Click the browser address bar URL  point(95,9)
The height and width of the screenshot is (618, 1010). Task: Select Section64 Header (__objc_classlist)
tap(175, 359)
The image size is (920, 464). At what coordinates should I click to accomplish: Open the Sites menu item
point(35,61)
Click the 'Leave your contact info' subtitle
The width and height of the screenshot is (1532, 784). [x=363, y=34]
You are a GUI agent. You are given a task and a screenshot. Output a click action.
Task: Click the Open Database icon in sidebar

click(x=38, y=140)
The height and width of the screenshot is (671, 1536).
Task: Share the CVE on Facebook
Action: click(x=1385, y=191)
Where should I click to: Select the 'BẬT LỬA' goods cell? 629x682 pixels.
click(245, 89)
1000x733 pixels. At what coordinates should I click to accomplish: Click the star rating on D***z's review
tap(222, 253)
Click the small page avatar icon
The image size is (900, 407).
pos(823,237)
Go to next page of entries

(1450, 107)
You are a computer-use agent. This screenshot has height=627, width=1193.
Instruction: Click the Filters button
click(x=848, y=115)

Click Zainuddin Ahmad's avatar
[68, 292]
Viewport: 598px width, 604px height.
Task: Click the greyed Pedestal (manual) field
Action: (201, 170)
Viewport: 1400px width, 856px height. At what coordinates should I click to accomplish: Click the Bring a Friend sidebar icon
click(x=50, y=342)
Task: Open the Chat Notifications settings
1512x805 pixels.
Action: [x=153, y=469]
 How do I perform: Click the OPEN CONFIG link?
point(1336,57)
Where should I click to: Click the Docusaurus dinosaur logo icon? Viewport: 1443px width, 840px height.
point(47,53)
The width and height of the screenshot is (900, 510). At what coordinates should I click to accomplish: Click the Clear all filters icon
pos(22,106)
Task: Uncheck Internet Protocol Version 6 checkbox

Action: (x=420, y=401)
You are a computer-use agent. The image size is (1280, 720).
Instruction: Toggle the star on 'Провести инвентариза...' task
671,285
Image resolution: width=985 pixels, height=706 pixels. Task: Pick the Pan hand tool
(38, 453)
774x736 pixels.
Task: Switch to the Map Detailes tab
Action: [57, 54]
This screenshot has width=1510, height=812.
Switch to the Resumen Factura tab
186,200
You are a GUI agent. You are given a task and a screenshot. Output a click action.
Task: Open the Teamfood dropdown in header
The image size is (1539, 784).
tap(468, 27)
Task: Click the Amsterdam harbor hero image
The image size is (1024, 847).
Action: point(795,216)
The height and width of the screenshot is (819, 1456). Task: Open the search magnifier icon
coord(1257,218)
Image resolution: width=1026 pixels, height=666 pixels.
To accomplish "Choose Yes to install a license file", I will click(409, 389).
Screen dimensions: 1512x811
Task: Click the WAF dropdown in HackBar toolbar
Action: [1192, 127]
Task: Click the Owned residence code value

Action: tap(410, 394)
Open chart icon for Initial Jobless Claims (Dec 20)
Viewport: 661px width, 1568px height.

###

◆ **WORK REQUIRED**
Transcribe all of the data above line for line, without changing anything.

◆ **OUTPUT OF THE EXERCISE**
Click the browser address bar URL  point(95,9)
The height and width of the screenshot is (618, 1010). Task: Select Section64 Header (__objc_classlist)
tap(175, 359)
The image size is (920, 464). At what coordinates should I click to accomplish: Open the Sites menu item
point(35,61)
Click the 'Leave your contact info' subtitle
The width and height of the screenshot is (1532, 784). [x=363, y=34]
You are a GUI agent. You are given a task and a screenshot. Output a click action.
Task: Click the Open Database icon in sidebar

click(x=38, y=140)
The height and width of the screenshot is (671, 1536).
Task: Share the CVE on Facebook
Action: click(x=1385, y=191)
Where should I click to: Select the 'BẬT LỬA' goods cell? 629x682 pixels.
click(245, 89)
1000x733 pixels. At what coordinates should I click to accomplish: Click the star rating on D***z's review
tap(222, 253)
Click the small page avatar icon
The image size is (900, 407).
pos(823,237)
Go to next page of entries

(1450, 107)
You are a computer-use agent. This screenshot has height=627, width=1193.
Instruction: Click the Filters button
click(x=848, y=115)

Click Zainuddin Ahmad's avatar
[68, 292]
Viewport: 598px width, 604px height.
Task: Click the greyed Pedestal (manual) field
Action: (201, 170)
Viewport: 1400px width, 856px height. At what coordinates should I click to accomplish: Click the Bring a Friend sidebar icon
click(x=50, y=342)
Task: Open the Chat Notifications settings
1512x805 pixels.
Action: [x=153, y=469]
 How do I perform: Click the OPEN CONFIG link?
point(1336,57)
Where should I click to: Click the Docusaurus dinosaur logo icon? Viewport: 1443px width, 840px height.
point(47,53)
The width and height of the screenshot is (900, 510). At what coordinates should I click to accomplish: Click the Clear all filters icon
pos(22,106)
Task: Uncheck Internet Protocol Version 6 checkbox

Action: (x=420, y=401)
You are a computer-use agent. The image size is (1280, 720).
Instruction: Toggle the star on 'Провести инвентариза...' task
671,285
Image resolution: width=985 pixels, height=706 pixels. Task: Pick the Pan hand tool
(38, 453)
774x736 pixels.
Task: Switch to the Map Detailes tab
Action: [57, 54]
This screenshot has width=1510, height=812.
Switch to the Resumen Factura tab
186,200
You are a GUI agent. You are given a task and a screenshot. Output a click action.
Task: Open the Teamfood dropdown in header
The image size is (1539, 784).
tap(468, 27)
Task: Click the Amsterdam harbor hero image
The image size is (1024, 847).
Action: point(795,216)
The height and width of the screenshot is (819, 1456). Task: Open the search magnifier icon
coord(1257,218)
Image resolution: width=1026 pixels, height=666 pixels.
To accomplish "Choose Yes to install a license file", I will click(409, 389).
Screen dimensions: 1512x811
Task: Click the WAF dropdown in HackBar toolbar
Action: [1192, 127]
Task: Click the Owned residence code value

Action: tap(410, 394)
Open chart icon for Initial Jobless Claims (Dec 20)
Viewport: 661px width, 1568px height.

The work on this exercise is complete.